Items from a dataset:
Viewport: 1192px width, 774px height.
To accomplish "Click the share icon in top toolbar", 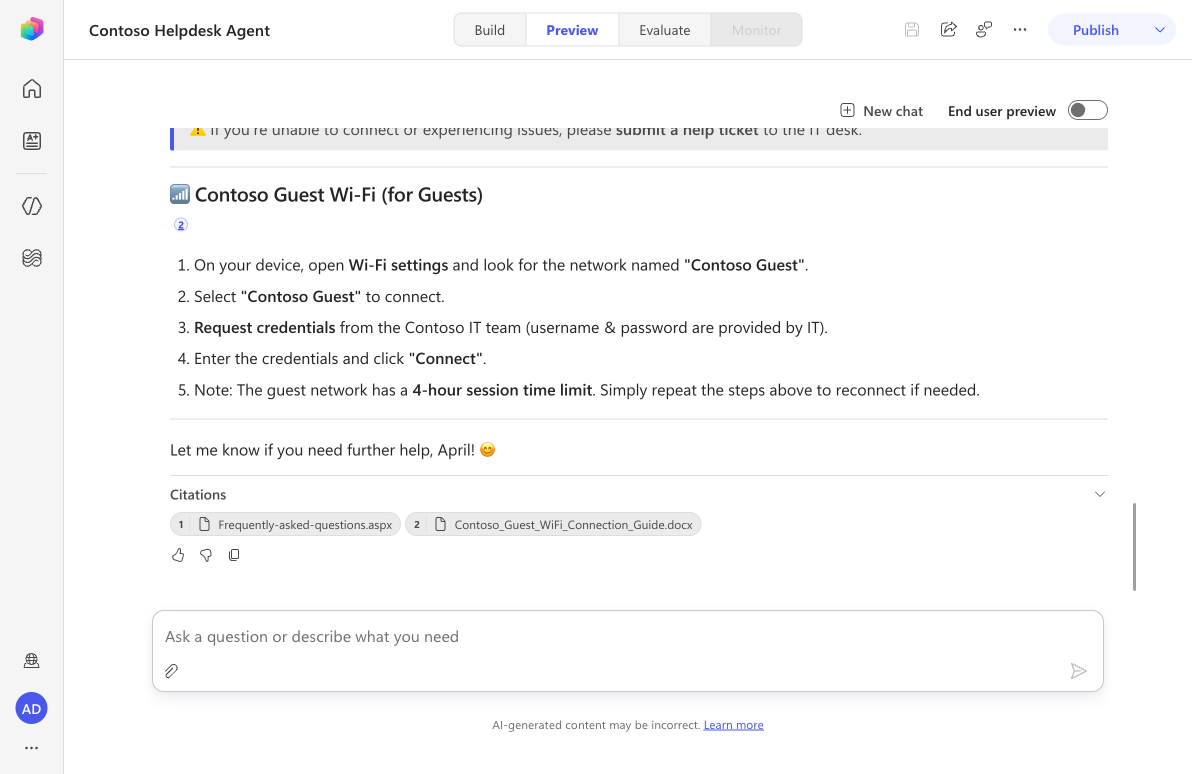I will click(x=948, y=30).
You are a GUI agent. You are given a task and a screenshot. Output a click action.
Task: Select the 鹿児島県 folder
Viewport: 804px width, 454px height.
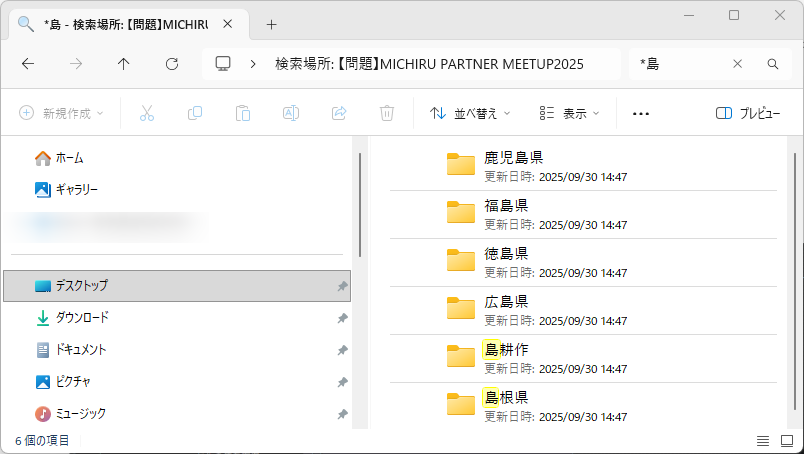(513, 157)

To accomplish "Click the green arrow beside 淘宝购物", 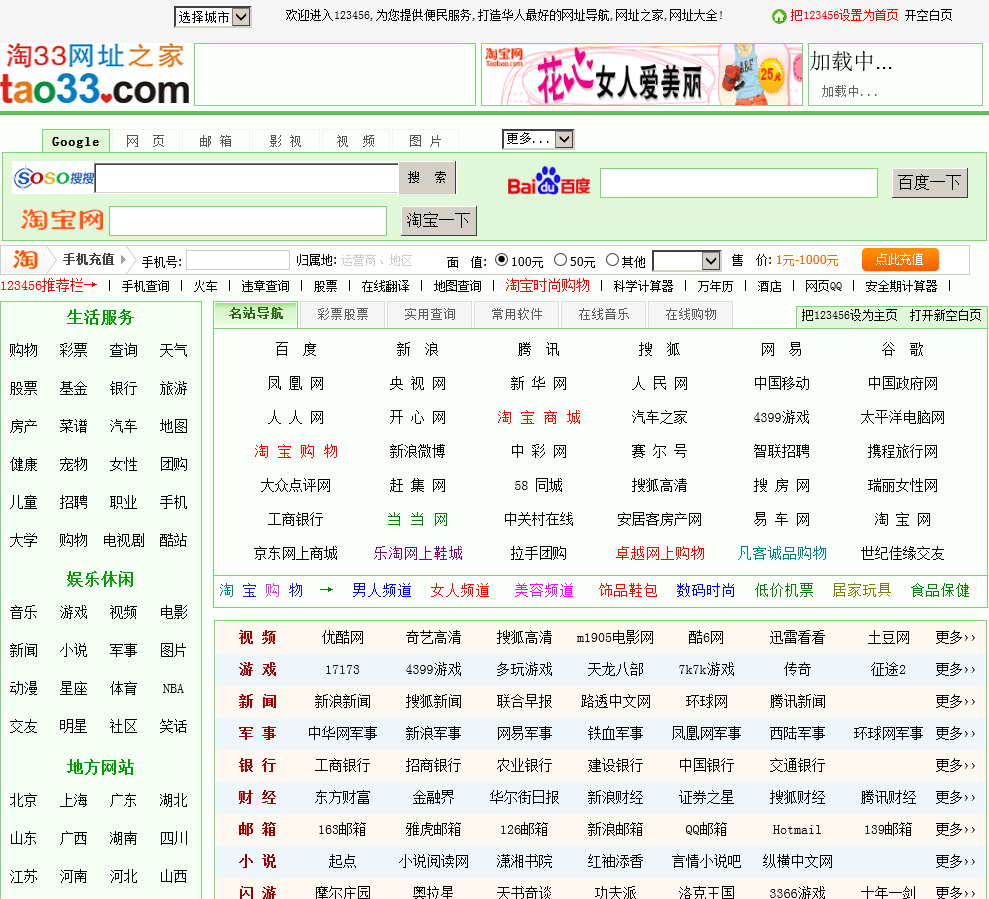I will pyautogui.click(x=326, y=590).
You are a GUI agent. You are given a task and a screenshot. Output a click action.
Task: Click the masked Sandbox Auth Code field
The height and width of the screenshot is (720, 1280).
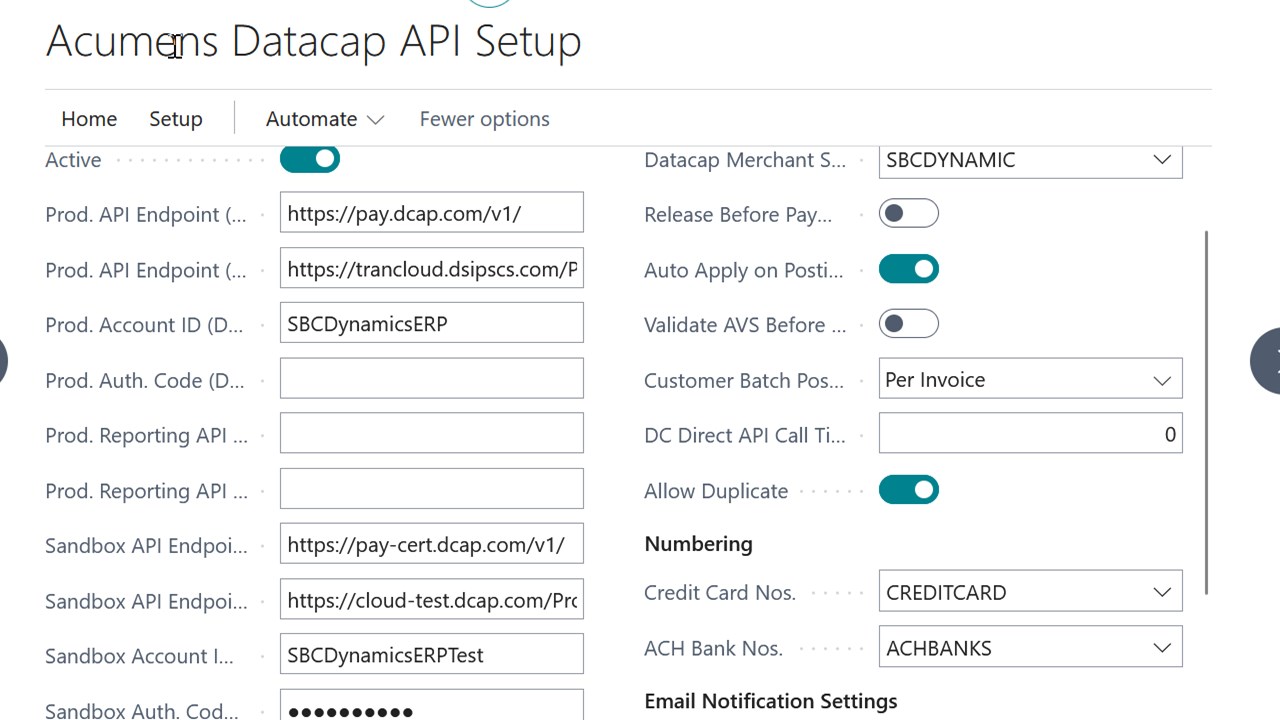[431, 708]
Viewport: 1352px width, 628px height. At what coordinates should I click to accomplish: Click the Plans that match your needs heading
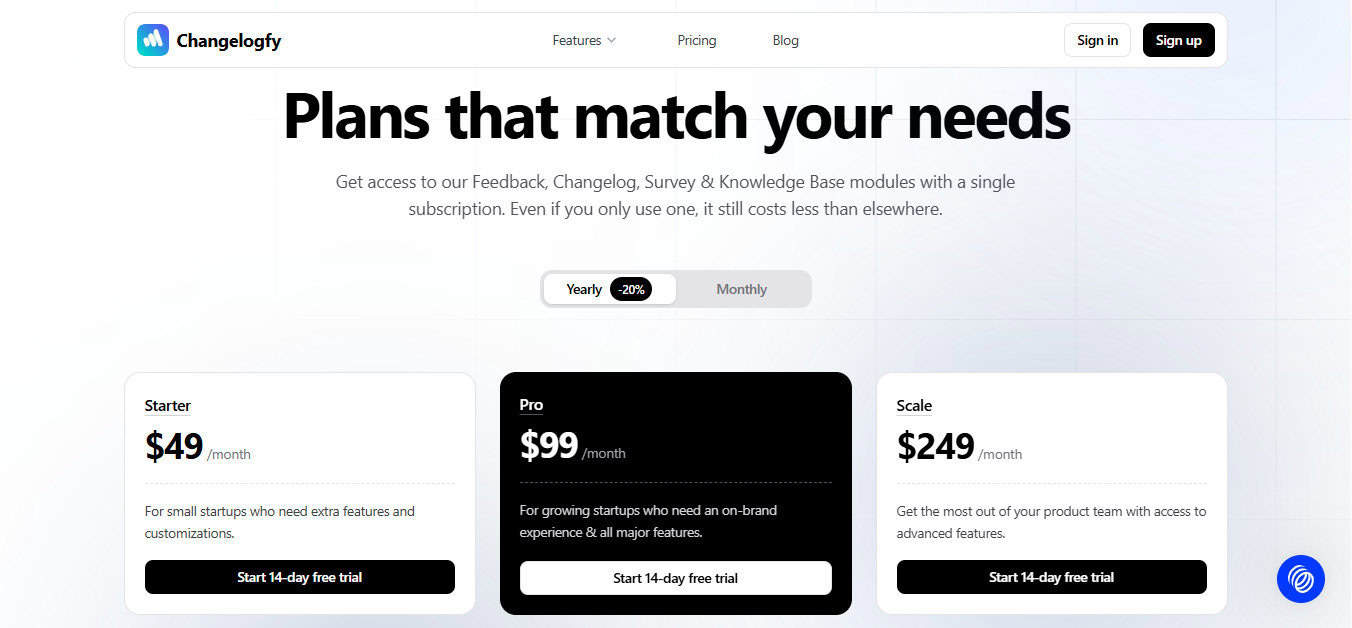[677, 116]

## TASK PROMPT
Rewrite the entries starting with the line containing "Viewport: 1352px width, 628px" and going on through the end of the records, replacing "heading" with "title" and changing nothing else. Leave the pictures out of your answer.

## RESULT OF THE TASK
Viewport: 1352px width, 628px height. At what coordinates should I click to accomplish: Click the Plans that match your needs title
[677, 116]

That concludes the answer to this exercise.